── STORED ROWS

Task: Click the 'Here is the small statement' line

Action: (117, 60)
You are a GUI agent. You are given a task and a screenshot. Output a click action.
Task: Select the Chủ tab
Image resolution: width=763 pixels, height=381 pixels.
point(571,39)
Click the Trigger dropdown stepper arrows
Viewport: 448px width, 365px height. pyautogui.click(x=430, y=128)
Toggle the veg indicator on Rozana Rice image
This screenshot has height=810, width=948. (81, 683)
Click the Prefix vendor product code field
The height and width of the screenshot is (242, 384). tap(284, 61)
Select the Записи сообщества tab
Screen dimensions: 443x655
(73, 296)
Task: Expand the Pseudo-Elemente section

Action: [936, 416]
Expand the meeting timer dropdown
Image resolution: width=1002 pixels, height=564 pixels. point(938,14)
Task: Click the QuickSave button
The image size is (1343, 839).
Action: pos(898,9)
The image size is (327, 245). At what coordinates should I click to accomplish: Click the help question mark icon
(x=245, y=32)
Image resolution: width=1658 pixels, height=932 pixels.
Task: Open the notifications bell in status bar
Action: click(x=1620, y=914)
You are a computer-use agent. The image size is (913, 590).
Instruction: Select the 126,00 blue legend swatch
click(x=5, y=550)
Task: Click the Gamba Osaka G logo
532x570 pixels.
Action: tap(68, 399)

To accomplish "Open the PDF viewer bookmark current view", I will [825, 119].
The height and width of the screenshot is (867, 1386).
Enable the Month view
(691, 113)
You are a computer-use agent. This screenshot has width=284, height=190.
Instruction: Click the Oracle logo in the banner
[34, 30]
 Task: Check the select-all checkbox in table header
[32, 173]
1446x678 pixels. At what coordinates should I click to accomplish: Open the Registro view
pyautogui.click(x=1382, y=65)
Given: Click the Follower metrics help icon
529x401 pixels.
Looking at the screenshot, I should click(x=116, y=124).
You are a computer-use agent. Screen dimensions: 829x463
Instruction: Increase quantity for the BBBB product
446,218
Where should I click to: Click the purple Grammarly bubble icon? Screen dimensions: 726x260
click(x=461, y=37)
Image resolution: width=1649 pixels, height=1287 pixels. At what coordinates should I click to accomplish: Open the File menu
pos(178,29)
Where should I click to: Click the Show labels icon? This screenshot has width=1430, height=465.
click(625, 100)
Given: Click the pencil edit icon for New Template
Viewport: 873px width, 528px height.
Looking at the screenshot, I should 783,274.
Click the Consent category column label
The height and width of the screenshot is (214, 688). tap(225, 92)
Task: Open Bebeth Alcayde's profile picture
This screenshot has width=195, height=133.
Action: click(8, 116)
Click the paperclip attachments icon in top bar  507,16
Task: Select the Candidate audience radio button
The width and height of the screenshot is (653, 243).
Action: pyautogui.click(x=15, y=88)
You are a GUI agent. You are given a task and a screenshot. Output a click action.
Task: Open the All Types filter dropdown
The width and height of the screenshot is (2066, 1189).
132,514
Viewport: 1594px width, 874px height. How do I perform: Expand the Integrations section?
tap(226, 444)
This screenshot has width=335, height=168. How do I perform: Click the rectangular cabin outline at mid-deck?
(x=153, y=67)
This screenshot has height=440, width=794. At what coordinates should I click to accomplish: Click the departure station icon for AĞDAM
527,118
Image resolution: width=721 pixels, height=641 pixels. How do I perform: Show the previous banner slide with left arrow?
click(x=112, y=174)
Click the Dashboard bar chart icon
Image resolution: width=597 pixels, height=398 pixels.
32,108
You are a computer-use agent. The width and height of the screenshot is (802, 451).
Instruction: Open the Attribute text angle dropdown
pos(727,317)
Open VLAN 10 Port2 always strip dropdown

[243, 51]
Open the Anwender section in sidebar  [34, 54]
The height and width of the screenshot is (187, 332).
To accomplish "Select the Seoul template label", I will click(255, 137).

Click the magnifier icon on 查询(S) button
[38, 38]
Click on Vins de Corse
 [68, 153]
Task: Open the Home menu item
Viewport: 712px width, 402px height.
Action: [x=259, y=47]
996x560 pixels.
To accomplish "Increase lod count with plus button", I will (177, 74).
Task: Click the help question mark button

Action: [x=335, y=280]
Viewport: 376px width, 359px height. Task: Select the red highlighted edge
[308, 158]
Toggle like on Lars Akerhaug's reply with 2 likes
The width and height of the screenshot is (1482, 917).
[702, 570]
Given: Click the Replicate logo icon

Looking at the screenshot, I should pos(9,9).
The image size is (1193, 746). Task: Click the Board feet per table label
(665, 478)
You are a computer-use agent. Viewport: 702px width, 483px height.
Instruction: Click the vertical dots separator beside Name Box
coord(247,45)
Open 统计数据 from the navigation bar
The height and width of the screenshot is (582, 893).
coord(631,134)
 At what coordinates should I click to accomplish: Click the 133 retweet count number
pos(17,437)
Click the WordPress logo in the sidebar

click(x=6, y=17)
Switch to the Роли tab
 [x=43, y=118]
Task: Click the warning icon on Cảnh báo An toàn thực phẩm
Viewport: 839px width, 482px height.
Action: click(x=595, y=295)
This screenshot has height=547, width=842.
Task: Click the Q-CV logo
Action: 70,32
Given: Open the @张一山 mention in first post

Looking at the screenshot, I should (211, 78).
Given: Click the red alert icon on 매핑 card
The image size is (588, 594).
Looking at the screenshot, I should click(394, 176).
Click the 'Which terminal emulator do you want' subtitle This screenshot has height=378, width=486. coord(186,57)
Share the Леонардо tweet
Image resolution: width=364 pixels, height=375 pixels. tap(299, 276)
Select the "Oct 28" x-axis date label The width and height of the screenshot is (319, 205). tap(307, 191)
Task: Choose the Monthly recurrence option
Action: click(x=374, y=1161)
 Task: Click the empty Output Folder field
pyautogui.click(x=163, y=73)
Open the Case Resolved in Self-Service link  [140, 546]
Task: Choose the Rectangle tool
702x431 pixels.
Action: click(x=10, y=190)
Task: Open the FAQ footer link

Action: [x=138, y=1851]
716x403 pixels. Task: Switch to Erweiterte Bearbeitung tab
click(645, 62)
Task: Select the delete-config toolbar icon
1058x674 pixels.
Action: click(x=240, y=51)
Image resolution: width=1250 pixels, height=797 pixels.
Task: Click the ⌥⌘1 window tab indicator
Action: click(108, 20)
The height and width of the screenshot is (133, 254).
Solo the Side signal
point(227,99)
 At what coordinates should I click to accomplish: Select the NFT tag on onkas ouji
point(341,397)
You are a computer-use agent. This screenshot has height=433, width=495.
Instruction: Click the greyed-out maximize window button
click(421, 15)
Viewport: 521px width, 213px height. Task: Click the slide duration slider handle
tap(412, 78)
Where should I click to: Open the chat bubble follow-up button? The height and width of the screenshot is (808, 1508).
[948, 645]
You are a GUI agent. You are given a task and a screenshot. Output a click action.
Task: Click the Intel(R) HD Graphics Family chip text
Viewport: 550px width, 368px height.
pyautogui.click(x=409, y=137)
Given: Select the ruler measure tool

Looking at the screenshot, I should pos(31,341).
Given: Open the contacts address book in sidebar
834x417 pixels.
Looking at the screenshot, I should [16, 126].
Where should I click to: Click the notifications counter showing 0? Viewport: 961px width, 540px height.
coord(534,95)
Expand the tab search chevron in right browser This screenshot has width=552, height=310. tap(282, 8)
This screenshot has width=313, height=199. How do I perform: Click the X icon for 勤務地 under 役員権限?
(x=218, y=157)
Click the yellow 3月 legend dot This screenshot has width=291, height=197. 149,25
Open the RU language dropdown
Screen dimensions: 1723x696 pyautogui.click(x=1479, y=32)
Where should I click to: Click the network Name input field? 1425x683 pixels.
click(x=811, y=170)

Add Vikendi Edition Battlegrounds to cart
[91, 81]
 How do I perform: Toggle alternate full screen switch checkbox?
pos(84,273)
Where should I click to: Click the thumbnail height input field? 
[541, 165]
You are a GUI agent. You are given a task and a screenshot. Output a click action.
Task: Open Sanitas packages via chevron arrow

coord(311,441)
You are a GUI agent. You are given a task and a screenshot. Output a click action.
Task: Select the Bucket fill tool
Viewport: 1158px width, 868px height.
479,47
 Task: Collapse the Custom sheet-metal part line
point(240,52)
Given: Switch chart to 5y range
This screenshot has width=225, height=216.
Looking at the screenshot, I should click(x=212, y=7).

────

Pick out every line in the records above that contains the string "dimensions", treating case as significant, and copy each one.

| ANSWER TO THIS PROBLEM |
Screen dimensions: 443x655
You are a computer-use agent. Screen dimensions: 829x463
Where should I click to: Click the purple Grammarly bubble icon? Screen dimensions: 726x260
Screen dimensions: 1723x696 pyautogui.click(x=1479, y=32)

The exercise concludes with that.